17Entscheidungsgründe:
18Der zulässige Einspruch hat in der Sache zum Teil Erfolg.
19Der Kläger hat gegen den Beklagten einen sich aus §§ 823, 253 BGB ergebenden Anspruch auf Zahlung eines Schmerzensgeldes in der zugesprochenen Höhe. Dabei kann dahinstehen, ob der Beklagte die Körperverletzung mittels eines Schlagrings begangen hat. Diese lediglich für die strafrechtliche Einordnung des Tatgeschehens relevante Frage ändert nichts an dem Umfang der dem Kläger vorsätzlich zugefügten Verletzungen.

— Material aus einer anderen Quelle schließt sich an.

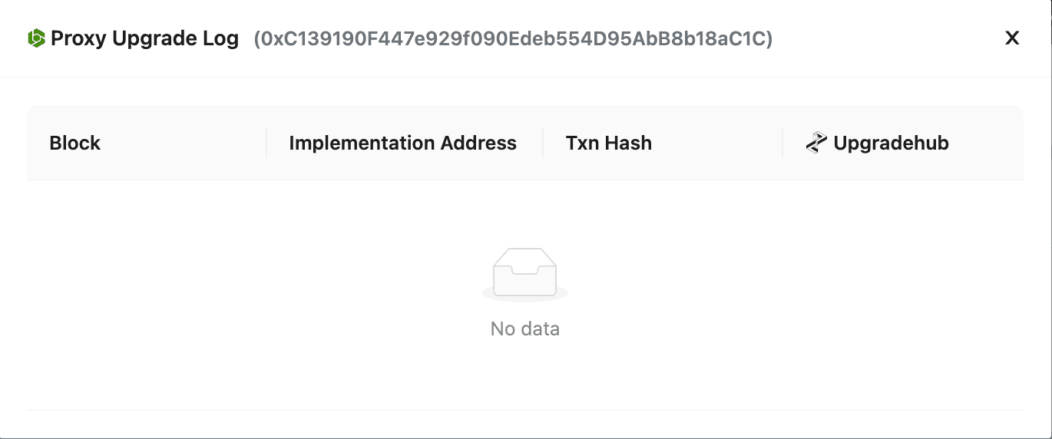The image size is (1052, 439).
Task: Click the Proxy Upgrade Log title
Action: click(x=144, y=38)
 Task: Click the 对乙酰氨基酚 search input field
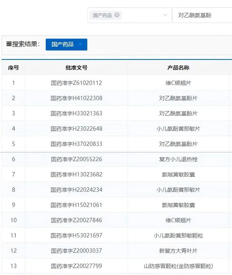tap(203, 15)
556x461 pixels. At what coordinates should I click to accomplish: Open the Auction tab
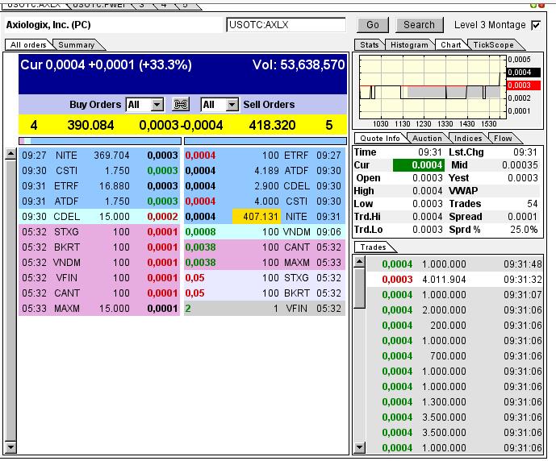click(x=427, y=139)
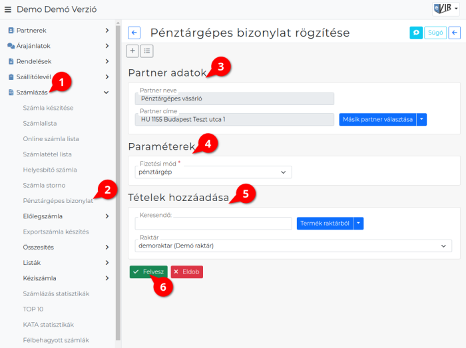466x348 pixels.
Task: Open the Fizetési mód dropdown
Action: tap(213, 172)
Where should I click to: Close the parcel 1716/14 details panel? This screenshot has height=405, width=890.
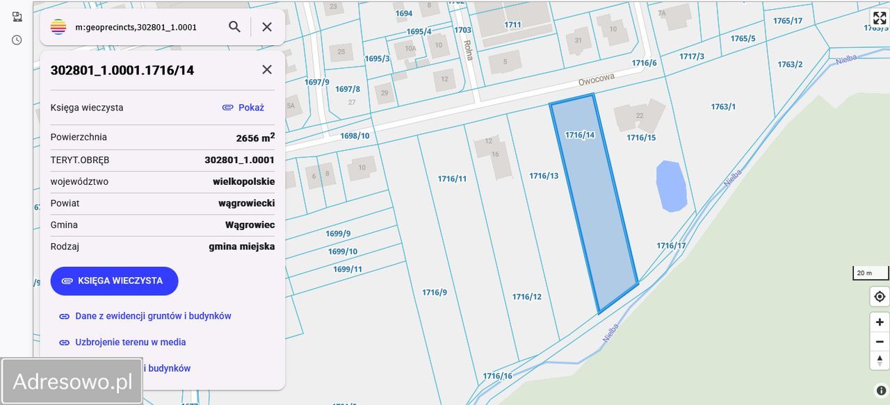[266, 69]
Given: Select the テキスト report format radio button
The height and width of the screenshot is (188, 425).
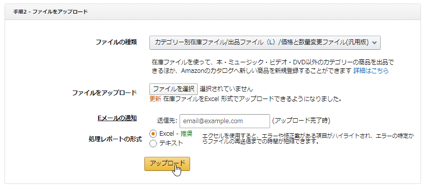Looking at the screenshot, I should pyautogui.click(x=153, y=144).
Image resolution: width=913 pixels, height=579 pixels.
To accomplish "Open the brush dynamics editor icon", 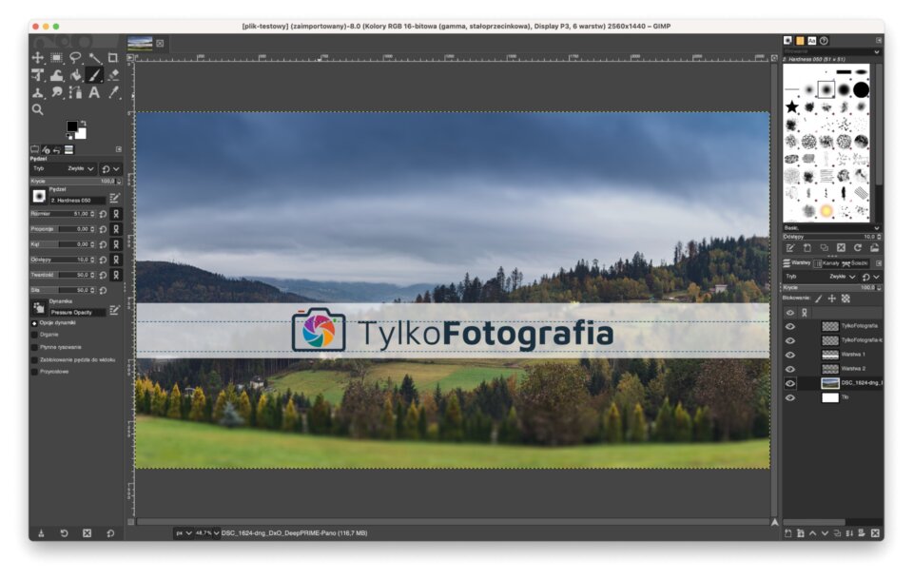I will pyautogui.click(x=113, y=309).
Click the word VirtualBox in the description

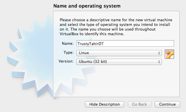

20Die Bemessung des Schmerzensgeldes erfolgt nach billigem Ermessen des Gerichts unter typisierender Einbeziehung vergleichbarer Fälle und unter Berücksichtigung der Genugtuungs- und der Ausgleichsfunktion des Schmerzensgeldes sowie der Art und Dauer der eingetretenen Folgen. Der Anspruch auf Schmerzensgeld soll den vom Verletzten erlittenen immateriellen Schaden angemessen ausgleichen. Dabei hat das Schmerzensgeld eine doppelte Funktion. Zum einen soll der Verletzte einen Ausgleich für erlittene Schmerzen und Leiden erhalten. Darüber hinaus soll das Schmerzensgeld dem Verletzten Genugtuung für das verschaffen, was ihm der Schädiger angetan hat. Die Genugtuungsfunktion tritt hier auch nicht etwa zurück, weil der Beklagte für die Tat bestraft worden ist. Vielmehr ist grundsätzlich davon auszugehen, dass die Bestrafung des Täters nicht der Genugtuung des Geschädigten, sondern dem Interesse der Allgemeinheit, dient. Von - hier nicht vorliegenden - Ausnahmen abgesehen kann die Tatsache der strafrechtlichen Verurteilung daher nicht zu einer Minderung des Schmerzensgeldanspruches im Hinblick auf die Genugtuungsfunktion führen (ständige Rechtsprechung, vgl. BGH NJW 1996, 1591).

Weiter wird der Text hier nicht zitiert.